Where do you propose to canonicalize it? Another peephole between isel and doPeepholeLoadStoreADDI?

It turns out I had a wrong mental model on SDAG handling of constants. I had been thinking we'd expanded the constant materialization sequences during legalization; looking at an example with debug output, this turns out not to be the case. As such, my assumption that this was just a DAGCombine rule is off base.

Given that, yeah, the structure would seem to require a separate peephole between ISEL and the current address matching. ("between" might be slightly the wrong word here as we could probably fixed point the later two.)

I'm not sure it would significantly simplify much over this patch. I would still want to check the memory folding opportunity before moving the ADDI across the ADD. Some targets may support LUI+ADDI macrofusion so we shouldn't split those up unless the ADDI is guaranteed to be removed.

Doing it as part of isel means we strip the lower bits off before constant materialization instead of needing to pattern match the LUI+ADDIW in a peephole. Though I guess maybe that could be avoided if we used LUI+ADDI instead of LUI+ADDIW when possible.
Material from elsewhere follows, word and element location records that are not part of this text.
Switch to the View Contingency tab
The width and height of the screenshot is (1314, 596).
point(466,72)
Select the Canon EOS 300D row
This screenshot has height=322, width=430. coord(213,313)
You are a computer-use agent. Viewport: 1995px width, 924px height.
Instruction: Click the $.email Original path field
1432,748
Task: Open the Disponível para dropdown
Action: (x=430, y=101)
reames accepted this revision.Jun 2 2022, 12:06 PM

LGTM

Not entirely thrilled with this, but don't want perfection to be the enemy of the good here. We can take this and continue to think about other approaches to the problem.

This revision is now accepted and ready to land.Jun 2 2022, 12:06 PM

LGTM

Not entirely thrilled with this, but don't want perfection to be the enemy of the good here. We can take this and continue to think about other approaches to the problem.
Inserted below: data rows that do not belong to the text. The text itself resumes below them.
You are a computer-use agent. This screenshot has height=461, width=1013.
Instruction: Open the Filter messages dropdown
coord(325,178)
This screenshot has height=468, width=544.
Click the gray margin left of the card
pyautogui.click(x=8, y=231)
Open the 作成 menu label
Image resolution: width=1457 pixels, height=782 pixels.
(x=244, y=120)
Part of me wonders if we should move load/store addressing match to ComplexPat that finds the register and offset. Similar to how we do address matching on X86. I think that would allow us to remove the late peephole. Does that sound like a direction I should investigate?

LGTM

Not entirely thrilled with this, but don't want perfection to be the enemy of the good here. We can take this and continue to think about other approaches to the problem.

Part of me wonders if we should move load/store addressing match to ComplexPat that finds the register and offset. Similar to how we do address matching on X86. I think that would allow us to remove the late peephole. Does that sound like a direction I should investigate?

Honestly, not sure. I don't yet have enough context to have a gut feel to this.

This revision was landed with ongoing or failed builds.Jun 2 2022, 1:45 PM
This revision was automatically updated to reflect the committed changes.